Weeding is ultimately an effort to maintain equilibrium and peace in my garden. As I begin to pull out the dandelions, crabgrass, and carpetweed, my hands develop a rhythm, quickly guiding the plot back to equilibrium so that one hungry plant does not sap nutrition and space from the others.

As I do so, I resist the suburban notion that I am rooting evil from my garden. This is an active effort as frustration at their stubbornness and resilience is unrelenting. However, I am mindful of the fact that weeds are only bad in some contexts. The gardener ultimately determines where they are welcome and where they must be cut back.

For example, dandelions belong in lawns, fields, and forests. They are nutritious and contain healing properties. However, in my garden, they compete for the same resources as other, often less hardy, plants.

The value of weeding out some plants is to let others thrive. Maintaining balance is key to protecting the collective spirit of my garden.

In harrowing times like this, it is understandable to cling to binary thinking. As mortal creatures living in a chaotic world, we often use categories to cope with uncertainty. However, when we restrict ourselves in this way, we forget the humanness of every individual on this Earth. We forget that in order to enact change, we need to appeal to many different people, not just people to whom we intuitively prescribe value: Those who look, talk, and live like us. In order to build a better world, we need to build an inclusive world.

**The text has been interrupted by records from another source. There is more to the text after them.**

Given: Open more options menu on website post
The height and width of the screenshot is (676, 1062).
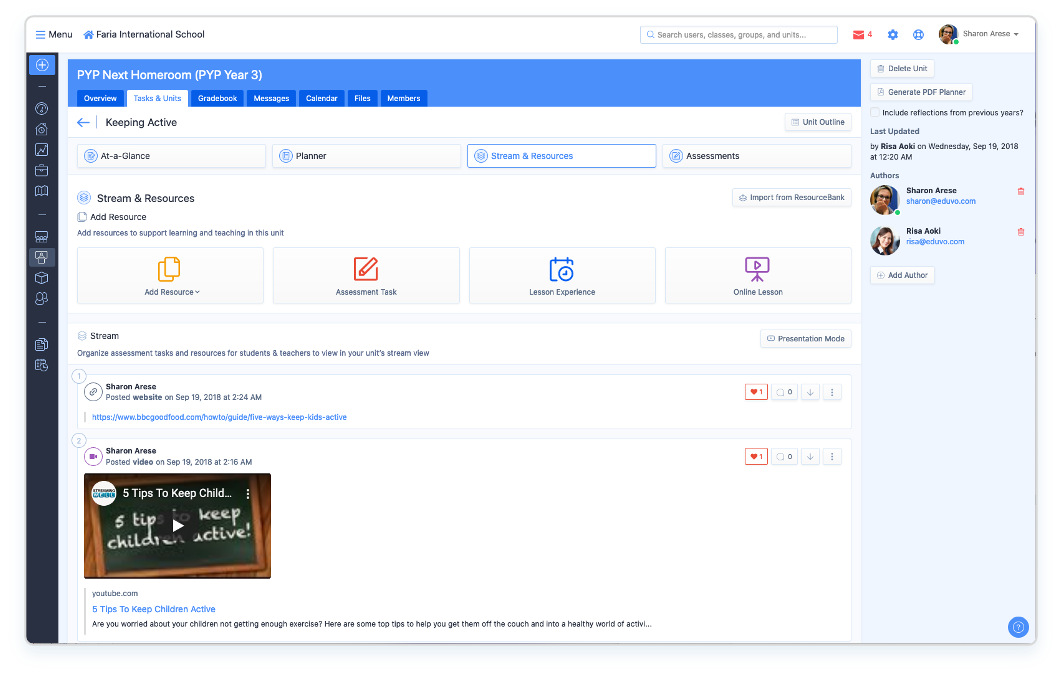Looking at the screenshot, I should click(x=832, y=392).
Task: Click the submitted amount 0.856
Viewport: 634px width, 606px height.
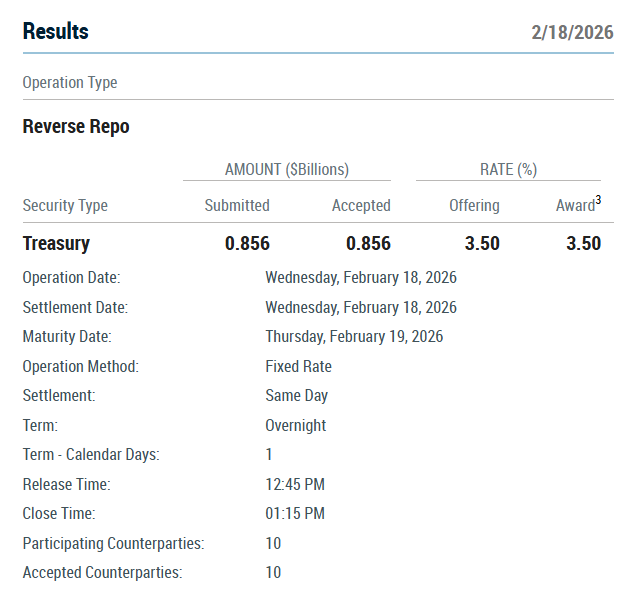Action: coord(247,243)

As is true in my garden, enacting change involves careful attention to nature’s balance and our collective strength. To emerge stronger from this crisis and beyond, we must listen to one another and actively stand up together to demand a radical transition away from unsustainable, harmful modes of development. We must elevate voices that complicate our current climate narrative, which tends toward sensationalized, Western-centric, sometimes blatantly unscientific stories.

Indeed, with our tender hands rooting blankets of weeds from the soil and planting new growth, we must care for one another and work collectively to nurture a more inclusive world.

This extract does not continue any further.